*** Selected extract Section Begins ***
A couple more bits and pieces from around the web:
- George Weigel is one of those Catholics who thinks the Pope has laid down the letter of the law pretty clearly on the subject of abortion, and all good Catholics clearly ought to get with the program.
He also seems to be one of those Catholics who’d like to change the subject if the Pope’s views on war or capital punishment come up.
(Doesn’t it often seem like religion is just a way of cherry picking irrefutable bits of dogma that happen to coincide with political points of view you wanted to take anyway?)
But be that as it may, he’s officially “gone there” and suggested, in a column for Newsweek that not only must Catholics refrain from voting for Obama, but
…should an Obama administration reintroduce large-scale federal funding of abortion, the bishops will have to confront a grave moral question they have managed to avoid for decades…: does the payment of federal taxes that go to support abortion constitute a form of moral complicity in an “intrinsic evil”? And if so, what should the conscientious Catholic citizen do?
- I’ve vented some schadenfreude before about the trouble the IRS is having in upgrading its decades-old database software.
It’s a big project, with archaic software using the computer programming equivalent of cuneiform that few engineers understand anymore, complicated by a vast government bureaucracy with its red tape and its cumbersome regulations and its temptations to shape the job to squeeze the most money out of the taxpayer (it must be so tempting, right there next to the taxpayer aorta).
Even so, they’ve been bungling it big time.
The latest news shows the project to have “very troublesome” “security and privacy vulnerabilities” such as:
…unscrupulous people could gain access to vast amounts of taxpayer information with little chance of detection… systems could not be recovered effectively during an emergency… administrators to the CADE system could access, modify and delete information without being detected… contractors could make changes to system configurations without approval… backup tapes from offsite storage facilities were not adequately tested to ensure that data would be restored without errors or losses… [the] system might be vulnerable to malicious code attacks such as computer viruses.… the auditing controls for the AMS system were not sufficient to make sure that illegal browsing, changes or theft of taxpayer files would be detected.
*** Selected extract Section Ends ***
*** Extracted records Section Begins ***
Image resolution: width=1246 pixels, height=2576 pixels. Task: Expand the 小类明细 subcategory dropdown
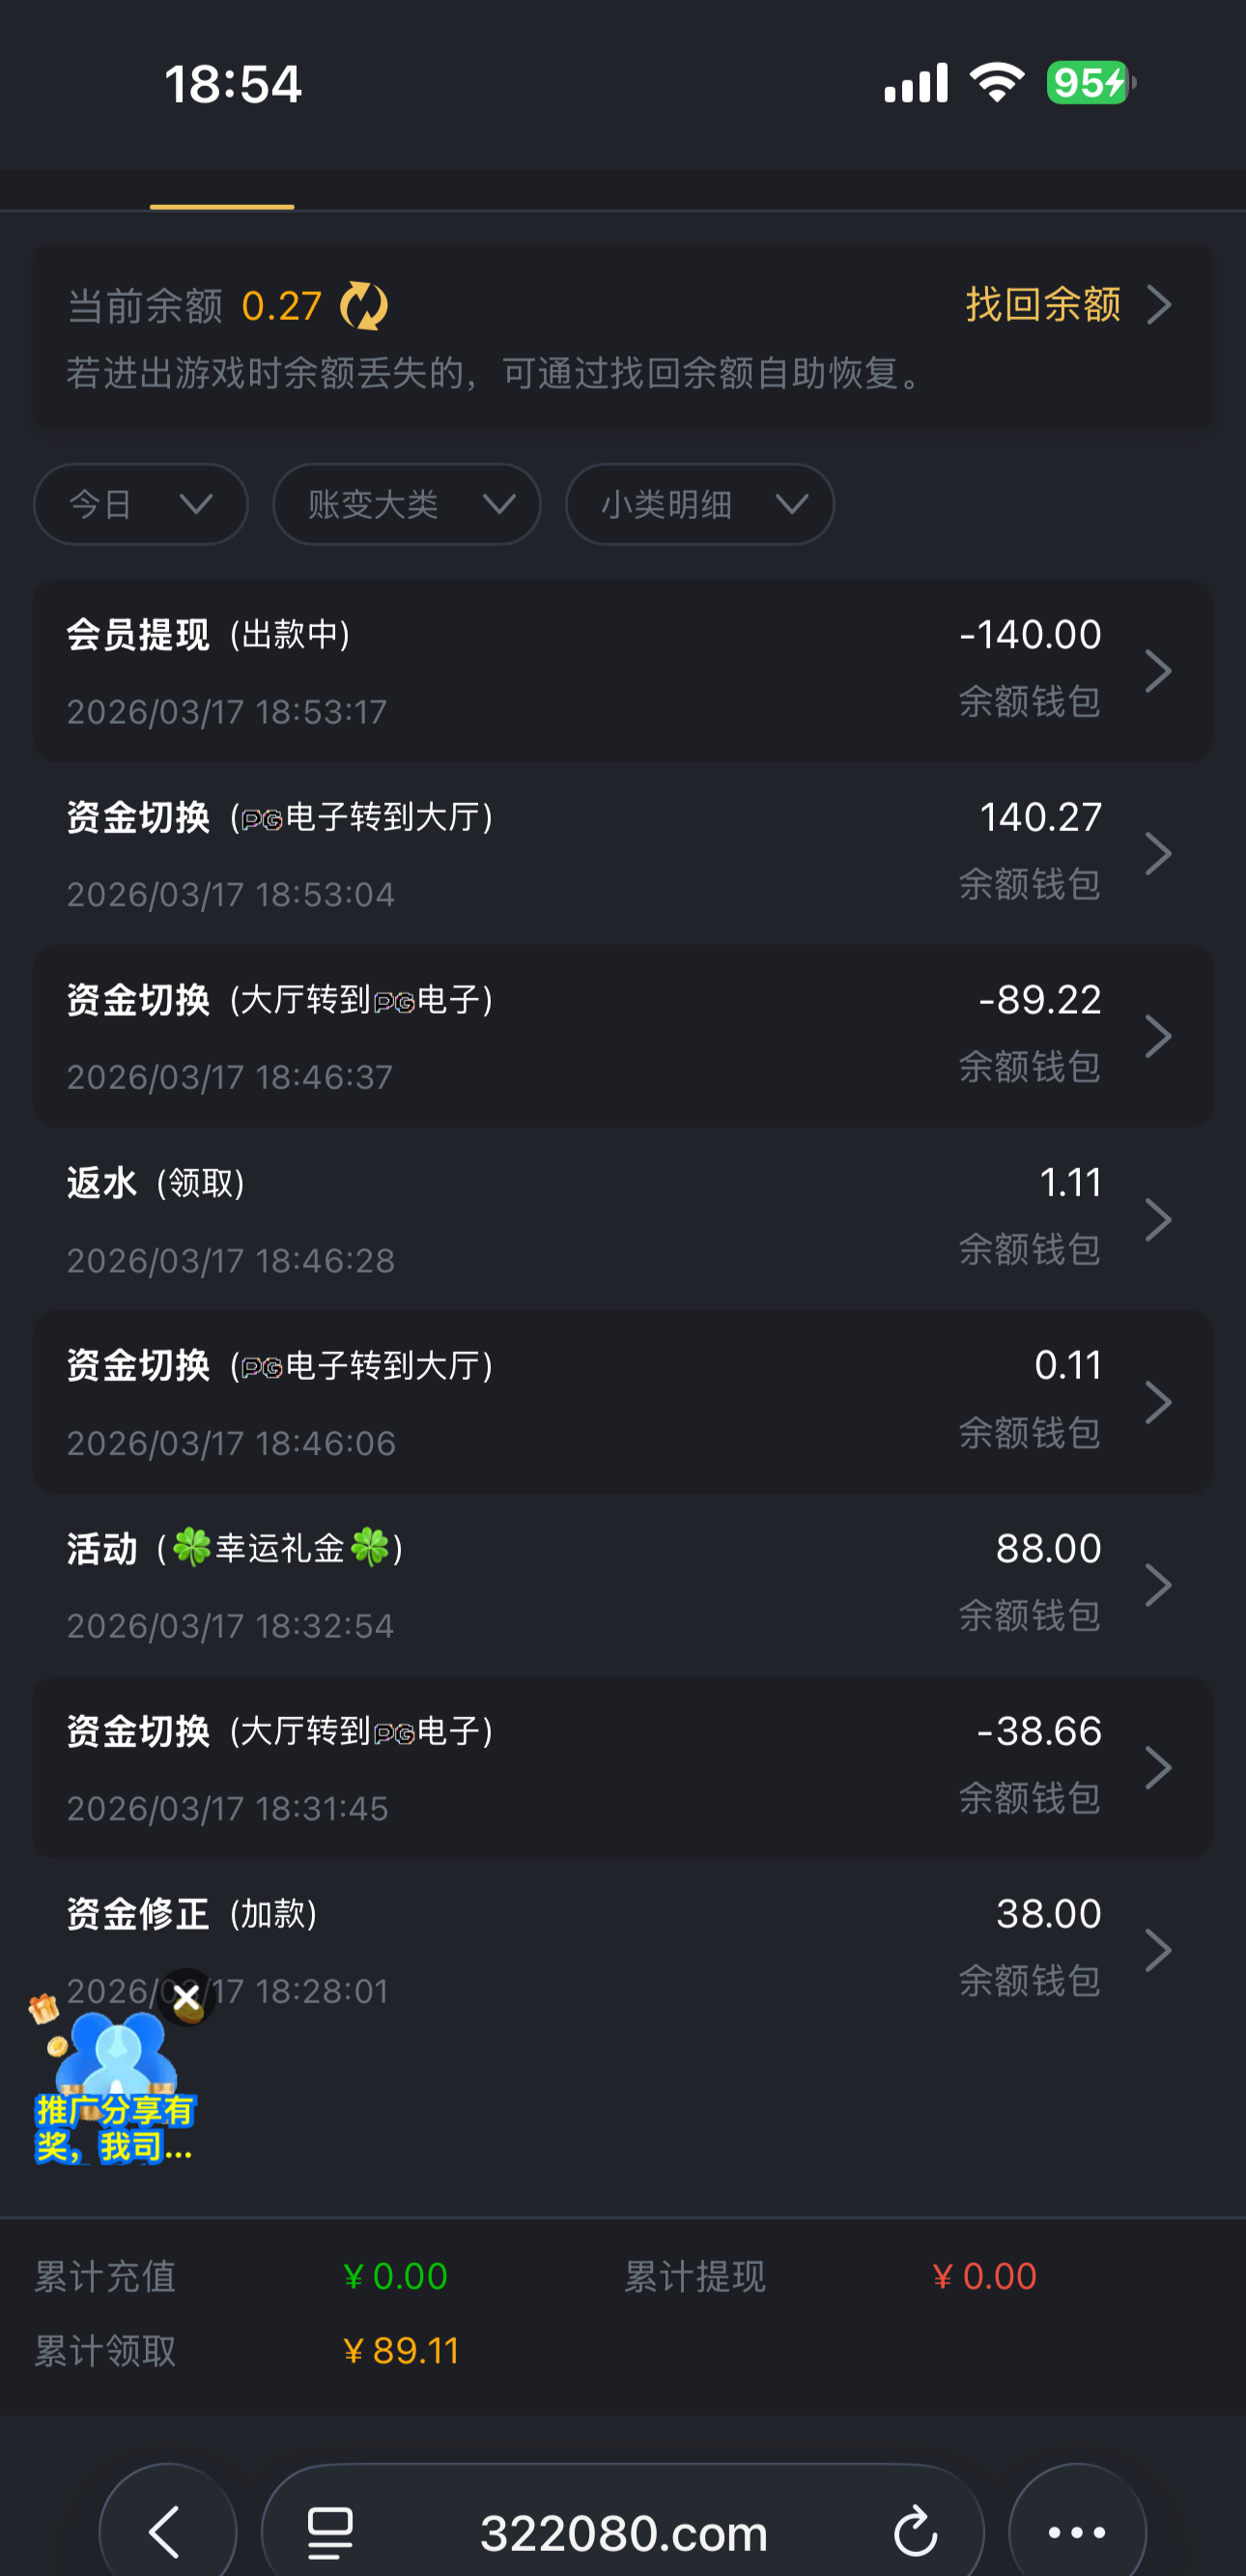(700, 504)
*** Extracted records Section Ends ***
*** Extracted records Section Begins ***
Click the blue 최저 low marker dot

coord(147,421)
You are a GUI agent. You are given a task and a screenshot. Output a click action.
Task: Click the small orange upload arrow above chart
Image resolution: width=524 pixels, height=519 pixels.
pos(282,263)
*** Extracted records Section Ends ***
# [Exercises to complete]
**1.** Answer these questions about the web roundup:
(a) In which publication did George Weigel's column appear?
(b) To what ancient writing system does the writer compare the programming of the IRS's archaic software?
(c) Which system's auditing controls were not sufficient to detect illegal browsing, changes or theft of taxpayer files?
**2.** Copy the stretch of the web roundup from "- I’ve vented" through "it big time.".

# [Answers for this exercise]
**1.**
(a) Newsweek
(b) Cuneiform
(c) The AMS system

**2.**
- I’ve vented some schadenfreude before about the trouble the IRS is having in upgrading its decades-old database software.
It’s a big project, with archaic software using the computer programming equivalent of cuneiform that few engineers understand anymore, complicated by a vast government bureaucracy with its red tape and its cumbersome regulations and its temptations to shape the job to squeeze the most money out of the taxpayer (it must be so tempting, right there next to the taxpayer aorta).
Even so, they’ve been bungling it big time.